This article examines the state of forecasting at the tactical level through the lens of one installation, Fort Bliss, Texas, as units there prepared for and executed operations under federal sequestration in 2013. I will attempt to address what impediments exist to accurate cost forecasting at the tactical level and how the Army can remove these obstacles in order to optimize readiness in an environment of fiscal uncertainty.

BACKGROUND

On March 1, 2013, the U.S. government began operating under the Budget Control Act of 2011 (BCA). Commonly referred to as "sequestration," the BCA mandated across-the-board spending cuts split evenly between defense and nondefense accounts.

Gen. Raymond T. Odierno, chief of staff of the Army, told the Senate Armed Services Committee on Feb. 12, 2013, that the Army's share of the first round of sequestration was estimated to be $12 billion, with nearly half of that coming from operations and maintenance Army (OMA) accounts.

Then Deputy Secretary of Defense Ashton B. Carter testified during the same hearing that, in accordance with the BCA, the Army was bound by law to make the cuts on a straight percentage basis across all nonexempt accounts, including OMA, once sequestration took effect.

On Feb. 21, 2013, Gen. David M. Rodriguez, the Forces Command commander, issued an order titled "U.S. Army Forces Command (FORSCOM) Optimizing Readiness to Ensure a Highly Capable Force Execution Order (EXORD)." In the EXORD, the FORSCOM commander outlined very specific instructions regarding how subordinate units should plan and execute training for the remainder of fiscal year 2013. The commander's intent stated, "Success ahead requires a shift in mindset from 'doing more with less,' to 'doing what matters with less.'"
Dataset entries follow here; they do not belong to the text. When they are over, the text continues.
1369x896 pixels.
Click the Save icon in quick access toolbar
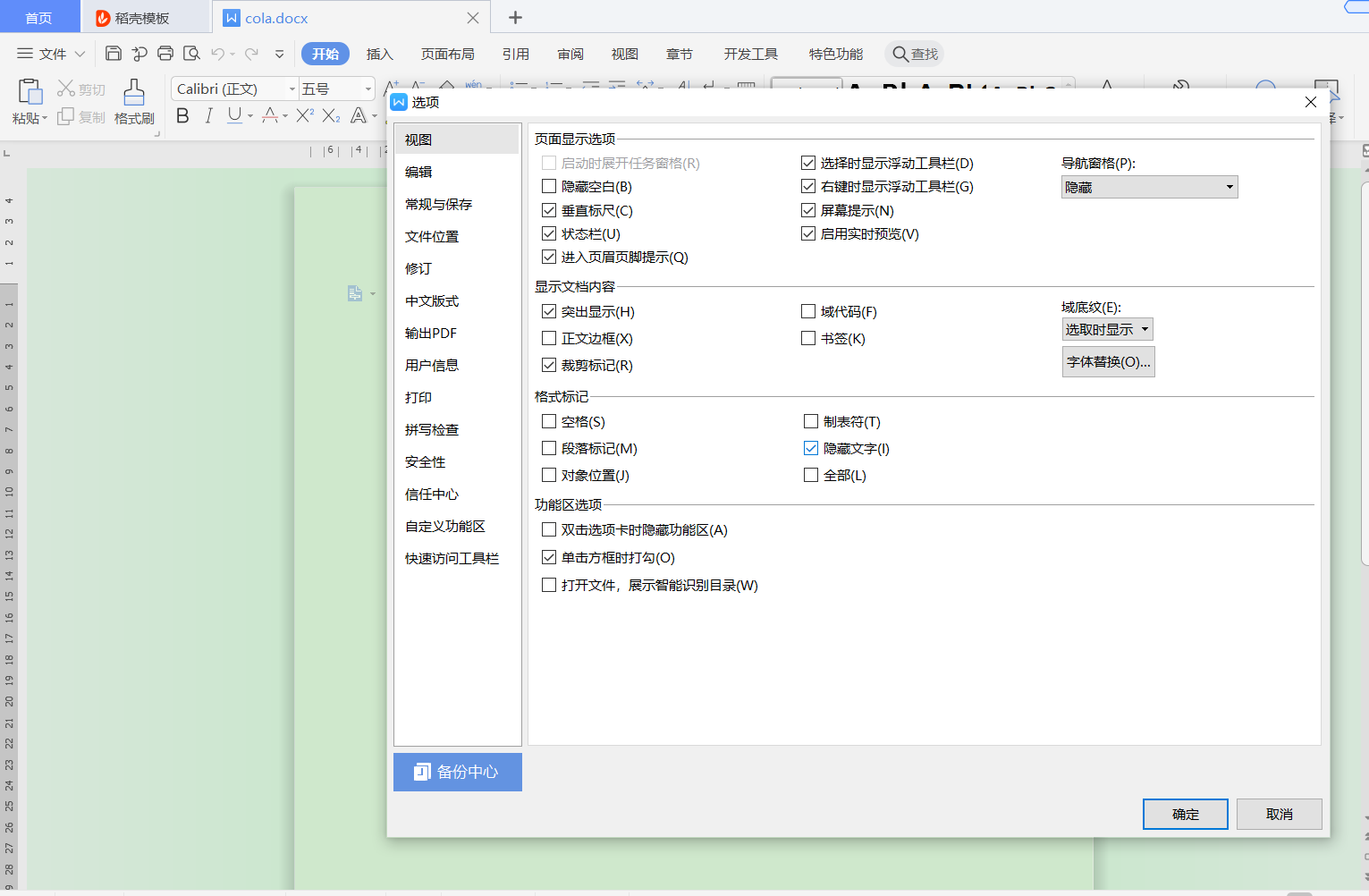[x=114, y=54]
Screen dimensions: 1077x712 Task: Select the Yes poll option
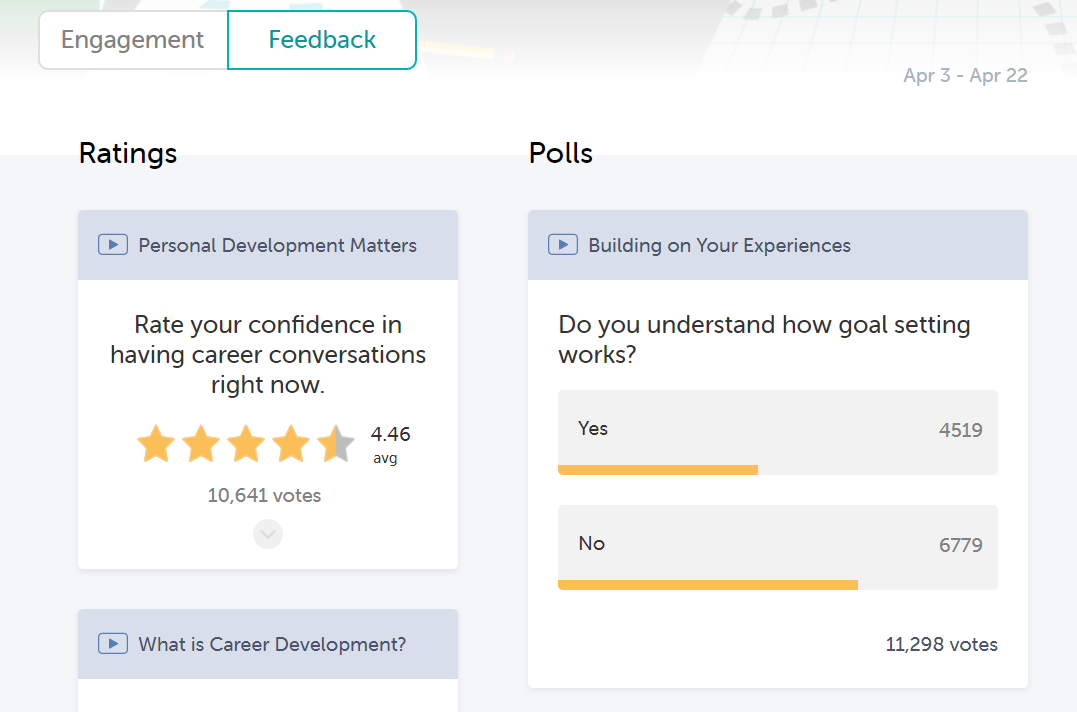tap(778, 432)
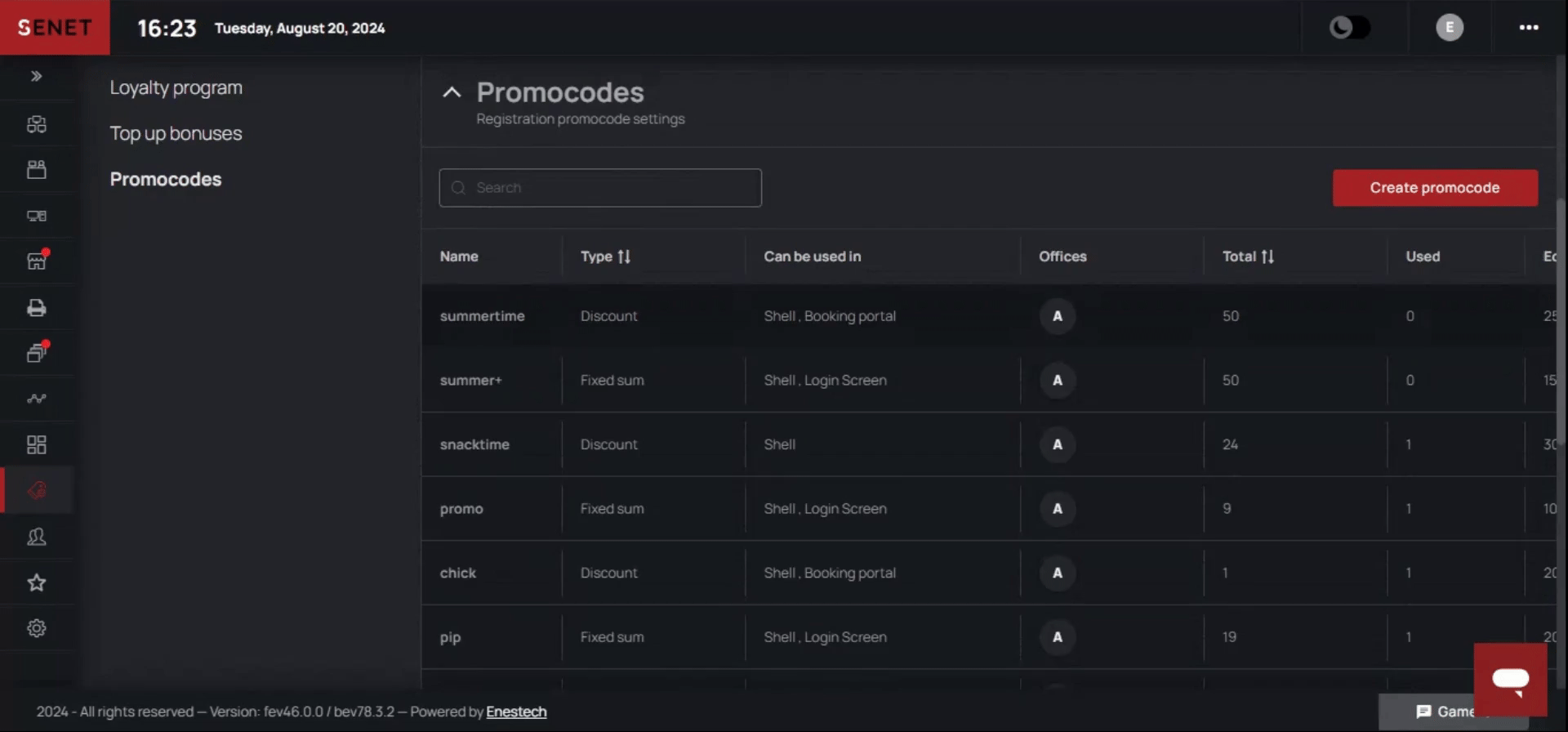Image resolution: width=1568 pixels, height=732 pixels.
Task: Follow the Enestech footer link
Action: pyautogui.click(x=516, y=712)
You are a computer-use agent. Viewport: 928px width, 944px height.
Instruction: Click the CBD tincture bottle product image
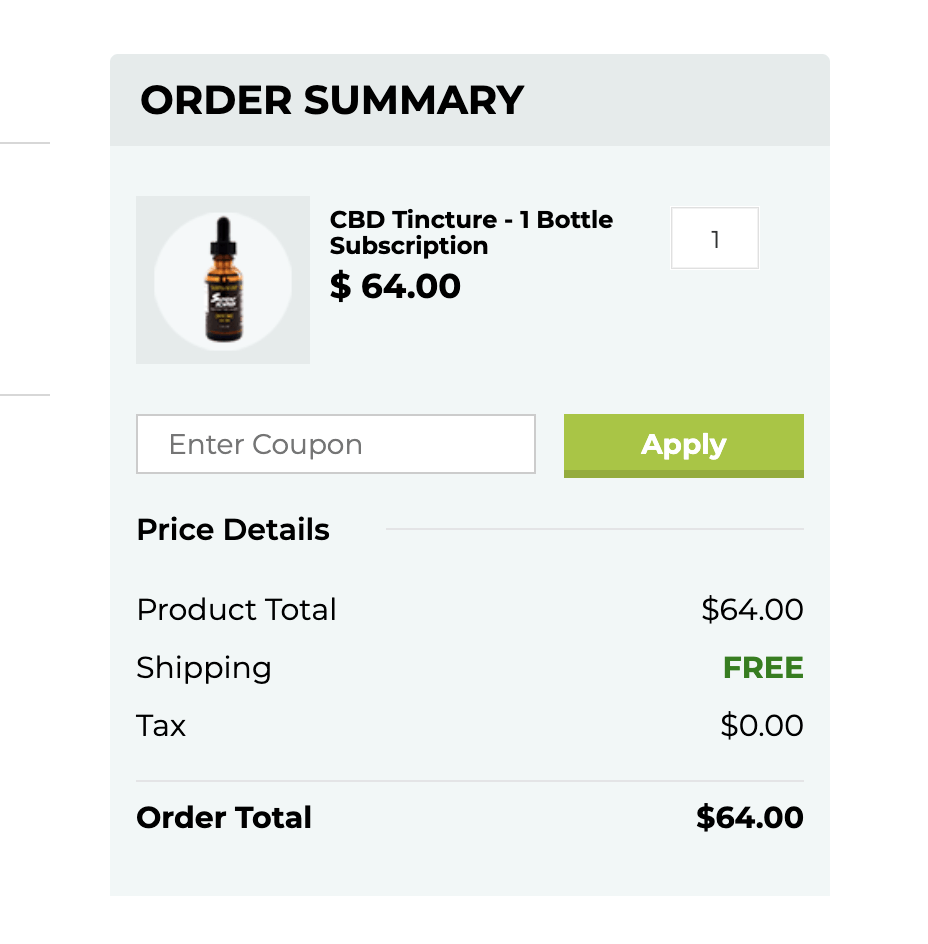tap(223, 280)
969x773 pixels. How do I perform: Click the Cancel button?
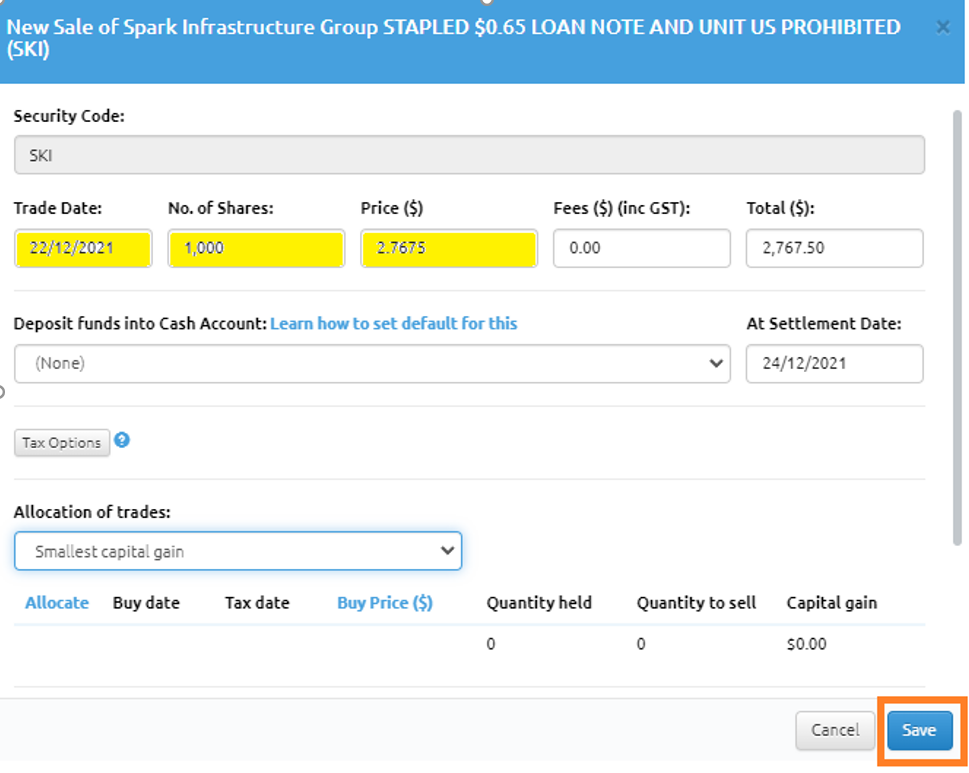tap(835, 730)
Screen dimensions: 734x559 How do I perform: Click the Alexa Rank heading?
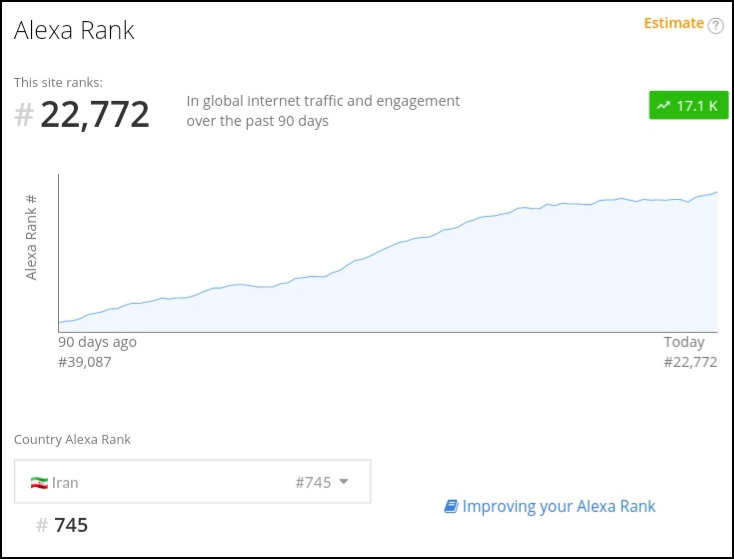pyautogui.click(x=74, y=31)
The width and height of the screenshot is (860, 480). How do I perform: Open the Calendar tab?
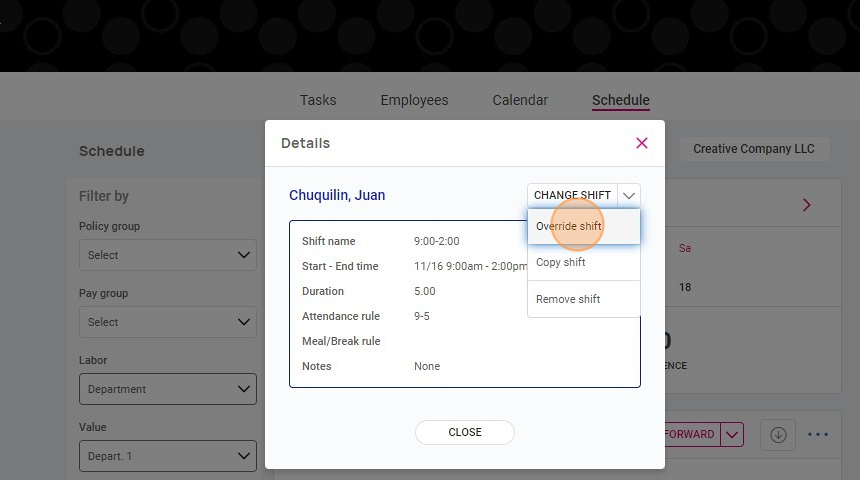(520, 100)
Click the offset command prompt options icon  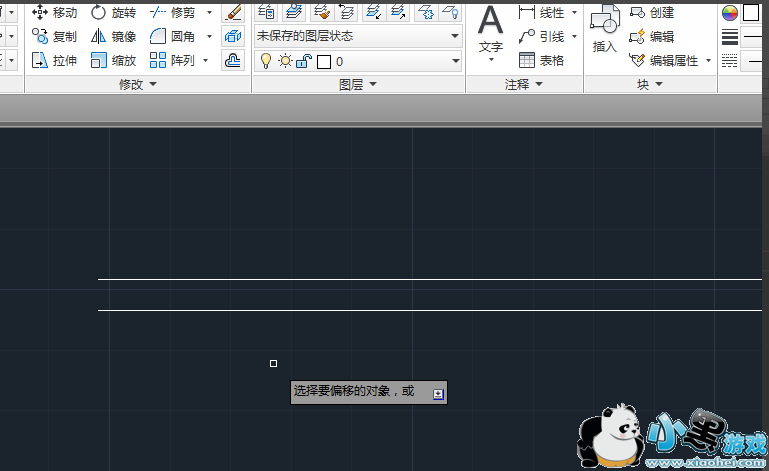click(x=438, y=394)
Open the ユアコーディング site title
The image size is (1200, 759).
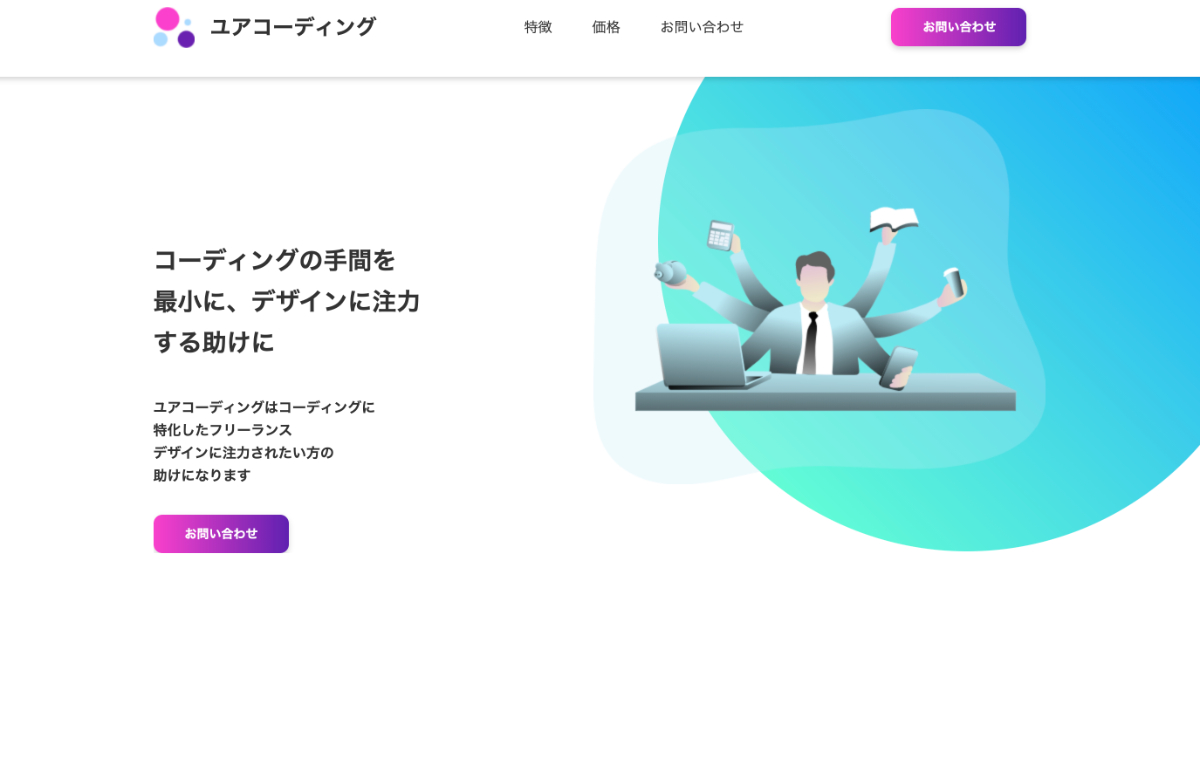(x=293, y=27)
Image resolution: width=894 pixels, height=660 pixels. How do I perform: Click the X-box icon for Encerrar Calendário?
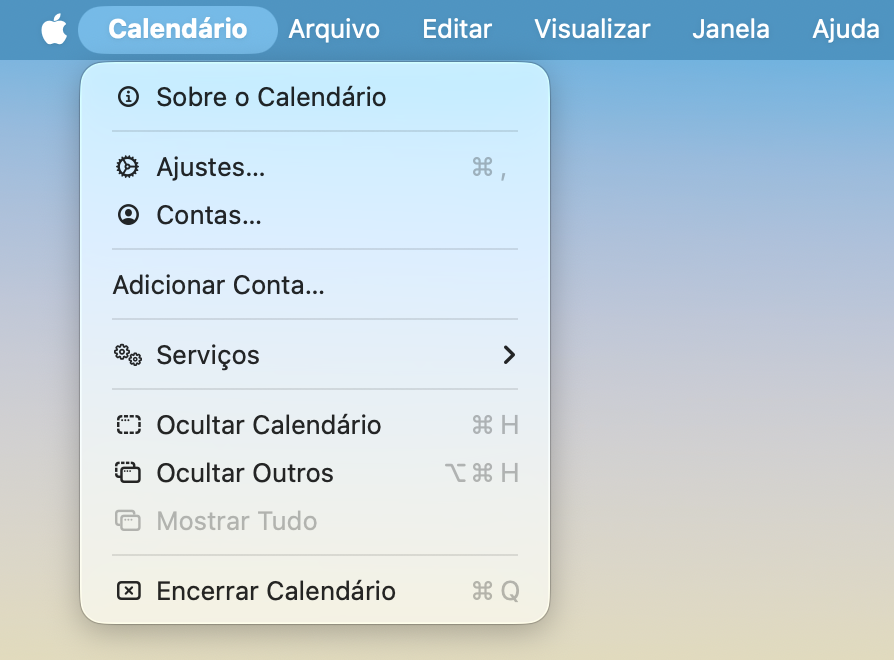(x=128, y=591)

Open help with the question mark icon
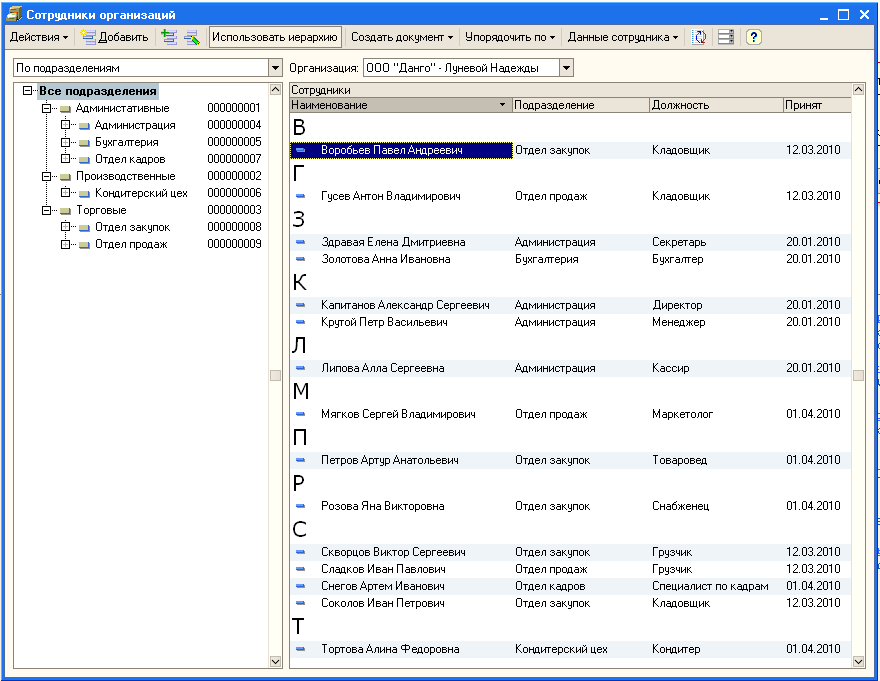753,37
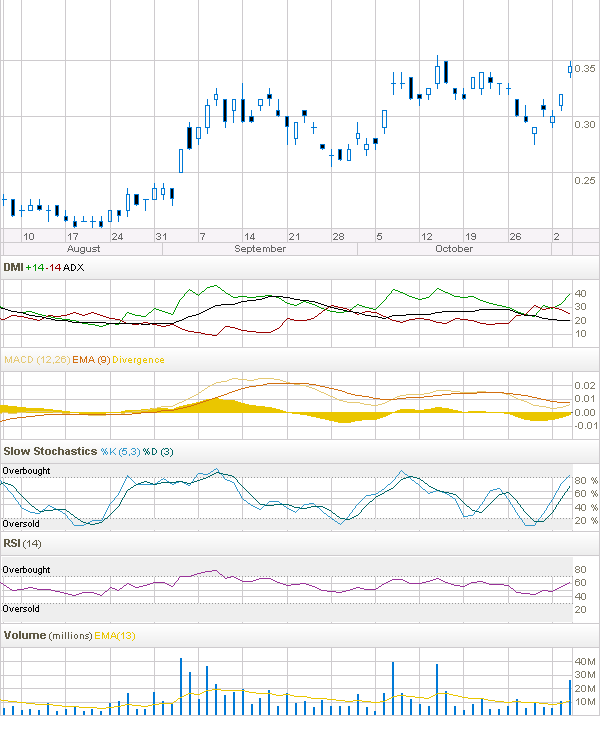Click the September month label
This screenshot has height=740, width=600.
pos(259,248)

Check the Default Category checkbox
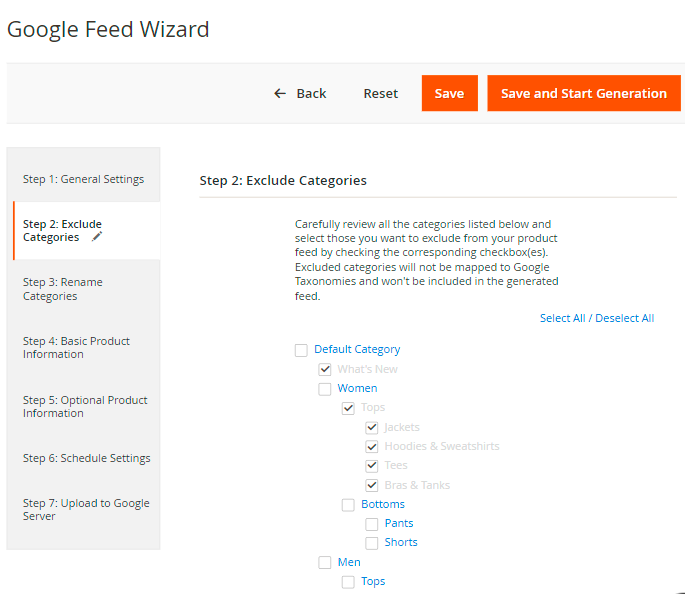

Less than a week later, on Feb. 27, Gen. Rodriguez chaired a video teleconference involving leaders from each FORSCOM installation. The purpose of the conference was for the FORSCOM commander to hear how each of his subordinate commanders planned to implement his EXORD guidance and to outline how the cuts to OMA would affect the Army's combat forces stationed in the continental United States.

As the conference unfolded, it was clear that this was a priority effort at each installation and that significant preparation had gone into analyzing available resources, prioritizing efforts, and making hard decisions regarding the readiness of the force. On its face, it seemed a simple thing to do: implement clear guidance on a specific task. The devil, as the phrase goes, was in the details.

At Fort Bliss, preparation included a comprehensive review of scheduled deployments, planned training exercises, and discretionary initiatives underway to address a host of issues ranging from improving Soldier quality of life to training area improvements.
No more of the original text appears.